Osama Bin Laden, the “most-wanted” person by USA, was killed by American forces in his residence of Abbottabad, Pakistan.
Early this year and also in Pakistan, another not so well known fact took place: the Governor of Punjab (Pakistan), Salman Taseer, was assassinated by his bodyguard who objected to his attempts to repeal the blasphemy law, an arbitrary and controversial law that persecutes those who in any way insult the prophet Muhammad. The law is most often used as a tool to persecute religious and other minorities.
There are several obvious differences between these two deaths but there is one common factor we can observe from these killings: they were celebrated by many different groups from different corners of the globe, and many treated the perpetrators of these killings as heroes – in the USA, the killing of Osama was seen as a victory for the war on terror and in Pakistan, the death of Salman Tasseer was viewed as a victory for Muslim extremists.

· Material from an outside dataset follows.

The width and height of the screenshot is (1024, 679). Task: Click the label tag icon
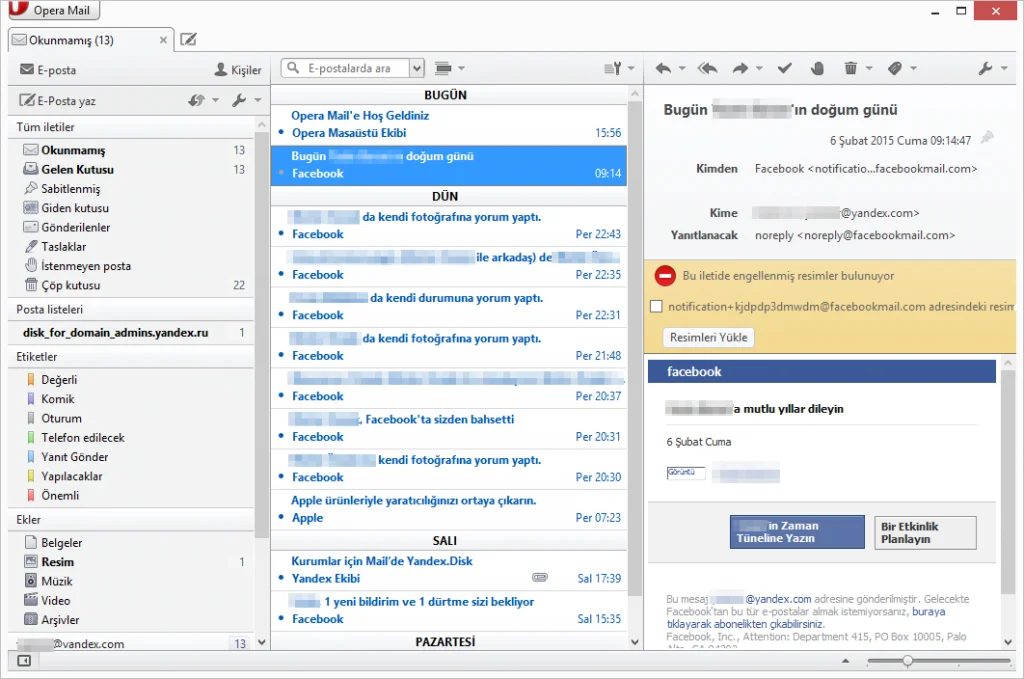point(894,68)
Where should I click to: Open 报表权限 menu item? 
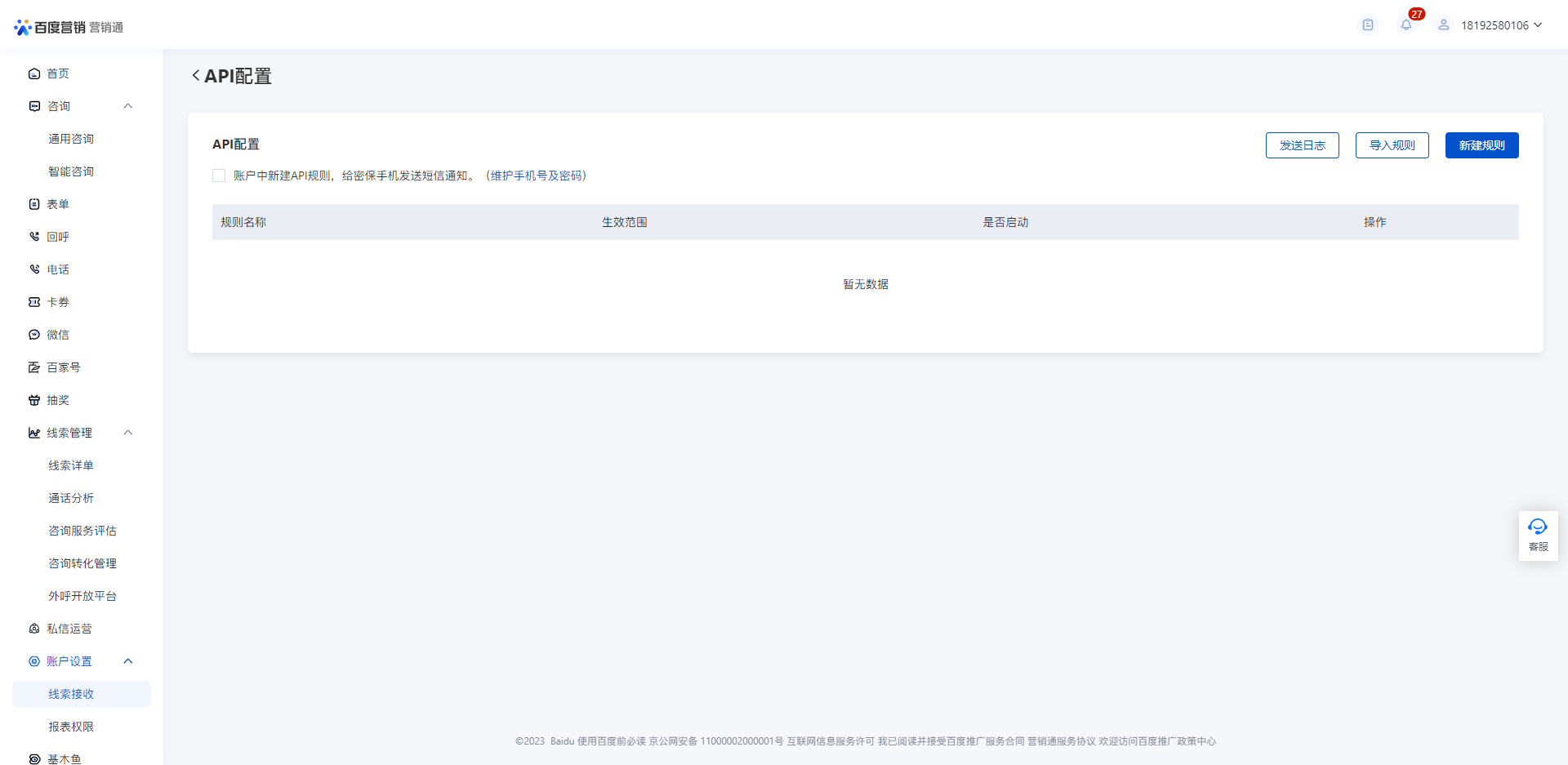pyautogui.click(x=71, y=727)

The right to life and the right to fair trial are human rights which should be respected and upheld. Regardless of the fact that OBL allegedly killed many persons, the man should still have his right to a fair trial preserved, something that was denied him. Despite the circumstances, human rights must remain inviolable.
By celebrating a murder of these two persons, society has emphasized its total disregard for the human rights precepts that apparently govern our society.